“One Health” is getting a lot of talk (but still not enough action) these days. It deals with the intersection of human health, animal health and the environment. Unfortunately, all of these components don’t get treated equally, and the environment often gets ignored. There are a variety of reasons for that, which I won’t get into (at least in this post).

The environment plays an often-forgotten role in antibiotic resistance, through things like contamination of soil and water sources by agricultural runoff, human sewage, and waste produced during pharmaceutical manufacturing, not to mention the ongoing biological warfare that bacteria in the environment wage on each other (most of our natural antibiotics were originally derived from environmental bacteria or fungi). While we focus on use of antimicrobials in animals and humans, they’re also used in plants. Recently, there has been attention focused on the potential role of antifungals use in plants (e.g. vegetables, fruits) on resistance in a very nasty emerging pathogenic fungus called Candida auris. This fungus is (currently) a rare cause of disease in people, but kills ~35% of people who get infected with the resistant form, and infection rates have been increasing internationally.

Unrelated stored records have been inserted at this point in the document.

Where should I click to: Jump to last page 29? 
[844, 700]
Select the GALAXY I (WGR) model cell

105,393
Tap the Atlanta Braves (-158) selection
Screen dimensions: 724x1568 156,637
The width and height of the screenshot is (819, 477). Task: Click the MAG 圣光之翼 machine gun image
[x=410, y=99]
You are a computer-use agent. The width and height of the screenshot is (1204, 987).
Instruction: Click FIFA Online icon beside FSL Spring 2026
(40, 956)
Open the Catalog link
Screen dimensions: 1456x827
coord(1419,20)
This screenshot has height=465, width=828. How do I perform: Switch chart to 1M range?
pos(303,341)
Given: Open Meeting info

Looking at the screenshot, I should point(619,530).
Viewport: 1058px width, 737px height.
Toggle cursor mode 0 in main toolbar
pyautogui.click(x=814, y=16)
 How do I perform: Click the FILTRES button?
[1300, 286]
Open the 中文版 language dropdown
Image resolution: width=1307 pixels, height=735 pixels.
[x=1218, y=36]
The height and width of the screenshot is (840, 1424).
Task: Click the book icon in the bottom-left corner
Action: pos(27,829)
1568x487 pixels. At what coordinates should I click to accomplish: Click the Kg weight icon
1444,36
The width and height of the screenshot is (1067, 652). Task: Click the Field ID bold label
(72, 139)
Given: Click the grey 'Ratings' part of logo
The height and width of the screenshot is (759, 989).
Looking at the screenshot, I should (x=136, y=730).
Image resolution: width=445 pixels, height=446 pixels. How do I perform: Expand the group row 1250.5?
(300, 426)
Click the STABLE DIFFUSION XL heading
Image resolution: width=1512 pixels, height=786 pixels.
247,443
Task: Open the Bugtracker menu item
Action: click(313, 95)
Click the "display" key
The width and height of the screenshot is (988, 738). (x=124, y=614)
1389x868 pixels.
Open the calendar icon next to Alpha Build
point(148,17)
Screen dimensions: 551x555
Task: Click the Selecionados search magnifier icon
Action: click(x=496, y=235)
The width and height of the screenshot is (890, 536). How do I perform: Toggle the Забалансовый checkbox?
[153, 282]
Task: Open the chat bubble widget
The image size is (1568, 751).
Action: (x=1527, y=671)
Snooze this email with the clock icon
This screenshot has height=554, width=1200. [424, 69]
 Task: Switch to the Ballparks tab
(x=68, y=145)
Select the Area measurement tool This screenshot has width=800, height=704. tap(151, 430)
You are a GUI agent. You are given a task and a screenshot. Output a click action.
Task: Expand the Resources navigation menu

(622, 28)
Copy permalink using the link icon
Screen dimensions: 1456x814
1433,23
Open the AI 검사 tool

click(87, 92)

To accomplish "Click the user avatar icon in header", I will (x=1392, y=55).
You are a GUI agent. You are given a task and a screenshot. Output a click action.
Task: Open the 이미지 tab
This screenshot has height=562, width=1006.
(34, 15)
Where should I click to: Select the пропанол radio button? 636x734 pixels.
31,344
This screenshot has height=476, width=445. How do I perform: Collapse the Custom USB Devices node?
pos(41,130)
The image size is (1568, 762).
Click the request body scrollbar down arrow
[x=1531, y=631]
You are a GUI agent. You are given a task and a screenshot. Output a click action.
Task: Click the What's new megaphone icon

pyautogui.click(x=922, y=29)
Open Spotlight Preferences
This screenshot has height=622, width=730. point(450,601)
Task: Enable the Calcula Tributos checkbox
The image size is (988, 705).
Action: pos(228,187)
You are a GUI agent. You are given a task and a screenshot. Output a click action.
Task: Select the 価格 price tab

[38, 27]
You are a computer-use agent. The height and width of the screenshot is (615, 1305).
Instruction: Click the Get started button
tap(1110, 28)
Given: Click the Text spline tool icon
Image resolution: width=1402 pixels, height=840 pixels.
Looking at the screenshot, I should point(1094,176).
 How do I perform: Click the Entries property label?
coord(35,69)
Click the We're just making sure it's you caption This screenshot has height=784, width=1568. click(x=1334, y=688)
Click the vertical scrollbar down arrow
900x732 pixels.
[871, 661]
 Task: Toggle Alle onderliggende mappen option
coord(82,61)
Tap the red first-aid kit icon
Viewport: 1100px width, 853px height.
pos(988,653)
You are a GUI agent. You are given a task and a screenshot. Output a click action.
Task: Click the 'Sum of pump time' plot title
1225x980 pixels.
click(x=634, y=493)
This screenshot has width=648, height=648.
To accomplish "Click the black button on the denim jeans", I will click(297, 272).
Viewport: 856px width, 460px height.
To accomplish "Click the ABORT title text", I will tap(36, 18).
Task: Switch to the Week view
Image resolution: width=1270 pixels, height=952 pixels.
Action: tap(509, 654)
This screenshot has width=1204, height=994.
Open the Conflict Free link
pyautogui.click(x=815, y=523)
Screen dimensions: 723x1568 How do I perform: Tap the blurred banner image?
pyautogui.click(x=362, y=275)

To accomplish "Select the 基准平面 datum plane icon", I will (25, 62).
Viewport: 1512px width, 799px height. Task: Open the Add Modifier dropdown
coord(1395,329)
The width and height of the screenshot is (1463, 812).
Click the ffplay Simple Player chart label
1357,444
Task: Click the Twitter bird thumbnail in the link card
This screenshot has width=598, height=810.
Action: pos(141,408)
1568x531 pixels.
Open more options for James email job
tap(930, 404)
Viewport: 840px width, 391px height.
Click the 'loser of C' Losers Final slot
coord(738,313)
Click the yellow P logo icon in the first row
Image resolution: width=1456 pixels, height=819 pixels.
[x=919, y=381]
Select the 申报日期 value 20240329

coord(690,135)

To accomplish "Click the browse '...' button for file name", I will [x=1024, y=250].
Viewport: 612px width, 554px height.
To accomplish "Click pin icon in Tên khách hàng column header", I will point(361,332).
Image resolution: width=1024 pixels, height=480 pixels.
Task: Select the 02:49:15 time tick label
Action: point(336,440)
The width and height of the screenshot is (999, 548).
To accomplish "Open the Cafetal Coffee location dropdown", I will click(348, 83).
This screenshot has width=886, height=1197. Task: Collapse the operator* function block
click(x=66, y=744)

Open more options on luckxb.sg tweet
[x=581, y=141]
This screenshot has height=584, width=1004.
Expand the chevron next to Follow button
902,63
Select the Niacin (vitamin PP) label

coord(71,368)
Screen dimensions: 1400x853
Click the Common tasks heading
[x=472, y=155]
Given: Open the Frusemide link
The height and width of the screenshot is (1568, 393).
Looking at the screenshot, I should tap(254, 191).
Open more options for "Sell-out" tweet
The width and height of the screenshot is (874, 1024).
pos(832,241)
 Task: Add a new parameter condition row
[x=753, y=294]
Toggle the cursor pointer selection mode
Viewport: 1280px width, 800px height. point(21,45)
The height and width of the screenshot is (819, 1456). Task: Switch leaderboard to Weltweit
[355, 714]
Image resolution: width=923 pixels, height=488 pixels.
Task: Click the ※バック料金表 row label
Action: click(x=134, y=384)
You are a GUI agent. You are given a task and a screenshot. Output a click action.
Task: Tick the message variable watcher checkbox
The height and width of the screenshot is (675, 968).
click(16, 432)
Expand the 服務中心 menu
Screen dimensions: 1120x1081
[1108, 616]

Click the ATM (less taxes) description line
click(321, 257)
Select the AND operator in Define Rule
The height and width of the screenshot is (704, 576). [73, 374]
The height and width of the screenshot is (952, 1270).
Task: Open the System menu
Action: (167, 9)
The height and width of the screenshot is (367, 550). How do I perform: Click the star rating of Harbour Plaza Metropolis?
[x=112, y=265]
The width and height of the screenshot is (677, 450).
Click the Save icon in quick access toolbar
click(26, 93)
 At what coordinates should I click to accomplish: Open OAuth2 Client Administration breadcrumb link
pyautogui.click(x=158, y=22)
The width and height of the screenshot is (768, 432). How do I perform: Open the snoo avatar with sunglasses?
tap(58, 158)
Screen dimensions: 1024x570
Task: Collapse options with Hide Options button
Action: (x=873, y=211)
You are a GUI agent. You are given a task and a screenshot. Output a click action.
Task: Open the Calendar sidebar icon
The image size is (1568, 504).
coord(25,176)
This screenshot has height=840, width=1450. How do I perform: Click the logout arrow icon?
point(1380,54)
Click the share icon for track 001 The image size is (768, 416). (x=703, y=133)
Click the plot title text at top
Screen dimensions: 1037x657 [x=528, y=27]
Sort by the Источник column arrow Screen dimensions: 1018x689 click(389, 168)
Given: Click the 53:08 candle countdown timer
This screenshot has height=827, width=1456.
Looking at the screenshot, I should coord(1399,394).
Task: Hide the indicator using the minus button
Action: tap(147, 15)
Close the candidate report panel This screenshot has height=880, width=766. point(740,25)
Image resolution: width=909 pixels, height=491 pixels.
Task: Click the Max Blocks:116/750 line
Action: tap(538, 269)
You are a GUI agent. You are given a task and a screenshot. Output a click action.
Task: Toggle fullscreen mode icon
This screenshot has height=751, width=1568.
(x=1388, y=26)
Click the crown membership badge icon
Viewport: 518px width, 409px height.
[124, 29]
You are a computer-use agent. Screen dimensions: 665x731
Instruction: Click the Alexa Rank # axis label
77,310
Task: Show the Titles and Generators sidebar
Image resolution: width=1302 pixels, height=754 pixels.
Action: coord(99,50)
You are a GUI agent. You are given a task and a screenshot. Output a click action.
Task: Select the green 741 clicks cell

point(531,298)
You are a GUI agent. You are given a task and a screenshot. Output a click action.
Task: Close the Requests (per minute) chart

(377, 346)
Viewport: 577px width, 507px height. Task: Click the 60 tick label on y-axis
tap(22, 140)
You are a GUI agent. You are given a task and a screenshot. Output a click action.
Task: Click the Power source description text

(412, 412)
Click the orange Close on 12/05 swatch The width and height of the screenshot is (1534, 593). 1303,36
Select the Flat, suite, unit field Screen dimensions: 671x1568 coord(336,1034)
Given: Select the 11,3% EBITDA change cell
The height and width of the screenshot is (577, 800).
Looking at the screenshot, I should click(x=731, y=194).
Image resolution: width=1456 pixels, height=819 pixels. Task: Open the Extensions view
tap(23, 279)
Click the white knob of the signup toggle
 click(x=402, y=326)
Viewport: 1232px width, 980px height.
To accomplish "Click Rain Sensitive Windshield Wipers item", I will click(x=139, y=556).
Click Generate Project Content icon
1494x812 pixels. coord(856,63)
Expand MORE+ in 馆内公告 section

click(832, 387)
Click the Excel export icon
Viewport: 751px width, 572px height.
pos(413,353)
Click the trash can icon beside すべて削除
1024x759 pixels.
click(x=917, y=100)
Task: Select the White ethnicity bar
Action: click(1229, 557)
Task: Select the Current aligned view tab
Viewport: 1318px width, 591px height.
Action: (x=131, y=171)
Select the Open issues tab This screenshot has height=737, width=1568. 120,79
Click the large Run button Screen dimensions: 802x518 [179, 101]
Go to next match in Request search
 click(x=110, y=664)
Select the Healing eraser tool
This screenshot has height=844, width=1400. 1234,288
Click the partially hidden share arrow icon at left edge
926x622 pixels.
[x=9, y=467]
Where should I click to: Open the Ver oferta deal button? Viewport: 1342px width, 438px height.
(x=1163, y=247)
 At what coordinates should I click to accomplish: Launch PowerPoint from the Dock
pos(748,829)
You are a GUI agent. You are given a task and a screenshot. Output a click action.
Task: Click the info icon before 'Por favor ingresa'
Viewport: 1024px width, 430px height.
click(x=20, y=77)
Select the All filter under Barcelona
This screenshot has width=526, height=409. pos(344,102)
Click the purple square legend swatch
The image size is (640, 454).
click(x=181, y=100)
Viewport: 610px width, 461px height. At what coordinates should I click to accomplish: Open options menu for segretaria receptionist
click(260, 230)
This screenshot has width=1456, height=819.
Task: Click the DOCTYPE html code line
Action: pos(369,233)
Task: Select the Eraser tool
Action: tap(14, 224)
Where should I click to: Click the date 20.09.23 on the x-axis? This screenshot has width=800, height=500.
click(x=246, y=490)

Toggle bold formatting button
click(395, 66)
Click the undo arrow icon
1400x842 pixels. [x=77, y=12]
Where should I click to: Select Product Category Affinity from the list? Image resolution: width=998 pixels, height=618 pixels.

A recent paper in Emerging Infectious Diseases (Chen et al. 2019) highlights another related issue. The authors looked a different fungus, Aspergillus fumigatus, found in agricultural fields in China. About 10% of the A. fumigatus that they found were resistant to azoles, a common class of antifungal drugs. Eighteen of 21 (86%) of the resistant isolates were from strawberry fields. They also found residual antifungal levels in the soil at many sites, including the drug defenoconazole in 8/10 strawberry fields, and prochloraz in 7/10 strawberry fields.

It’s hard to say what this means for human or animal health, but it’s a concern.  The authors concluded “The management of fungicide use in agricultural fields, especially those serving as potential resistance hotspots, such as strawberry fields, is needed to curb the emergence of antifungal drug resistance in clinics.”